La abuela Lucia en idioma pemón cuenta que la pareja  Kueka (María) y  Taure Pam (Juan José) de diferentes grupos culturas, se enamoraron, el amor de personas de culturas diferentes estaba prohibido, no les importo; a pesar de la prohibición decidieron huir para casarse, cuando estaban muy lejos les encontró el héroe creador “Makunaima”, les maldijo, soplo una oración al viento  y les convirtió en piedra, quedaron abrazados para siempre, desde entonces viven juntos”.  Para los Pemón esas piedras son muy respetadas, sus abuelos, dos reyes,  “a la reina se la robaron, ahora la reina esta allá”
…. en Alemania!

… Lucia cuenta que a la Kueka se  la llevaron en un camión grande y viajo rumbo a Alemania, “yo no podía decir nada, porque solo hablo la lengua pemón, el científico dijo que todo era legal”, sin embargo la abuela se quedo muy triste y preocupada; se preguntaba porque se la llevan, “… es que la quieren para pintarla y ponerla en un monte, tiene algo muy valioso o quieren hacerse ricos con la piedra….”

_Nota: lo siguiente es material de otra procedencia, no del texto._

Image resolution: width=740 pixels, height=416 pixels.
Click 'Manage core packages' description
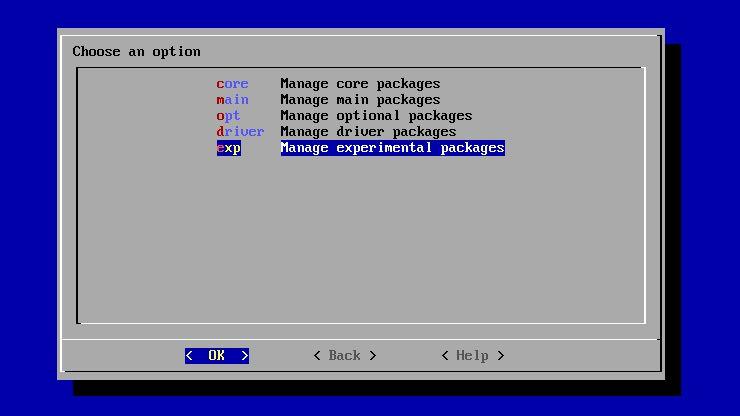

Cuenta que sus abuelos les prohibían tocar a las piedras y les decían que si las tocan; les caería rayos, centellas y  vientos fuertes; finaliza diciendo, por eso las “respetábamos bastante ” Los habitantes de Pemón cuentan que después de que se llevaron a la Kueka se inundo la zona de Vargas, se cayo el cerro sobre las casas y hubo muchos muertos. Se desorientaron las estaciones para la pesca y para la recolección de frutos. “No queremos que nos sigan pasando cosas malas, la naturaleza esta reclamando sus derechos”. El 21 de junio de 2012 exigió Italo Pizarro, dirigente  de la nacionalidad pemón junto con una comisión del pueblo Pemón  a la Embajada de Alemania en Caracas el retorno de la Kueka.

La Asamblea Nacional  de Venezuela apoya con unanimidad el regreso del patrimonio ancestral.

Pizarro dirigente de la Comunidad manifiesta, “nosotros sabemos que es un asunto diplomático entre Venezuela y Alemania, tampoco estamos peleando contra el gobierno, solo reclamamos nuestros derechos”. La devolución de la piedra a Venezuela tiene sus bases en los artículos 119, 120 y 121 de la Constitución Bolivariana de 1999, “donde se expone el derecho que tienen los pueblos indígenas de mantener y desarrollar su identidad étnica y cultural, cosmovisión, valores, espiritualidad y sus lugares sagrados y de culto”.

Para los pueblos ancestrales la naturaleza es un Sujeto de derechos y no se la puede maltratar ni descuidar. Ellos se preguntan “que hacer cuando caen rayos y hay tormenta, y, el abuelo reclama, quizá tendríamos  que traer a un sujeto de Alemania, pintarle y maltratarle como lo han hecho con nuestra Kueka; seguro que si hacemos eso, inmediatamente reclamarían y protestarían contra nosotros”.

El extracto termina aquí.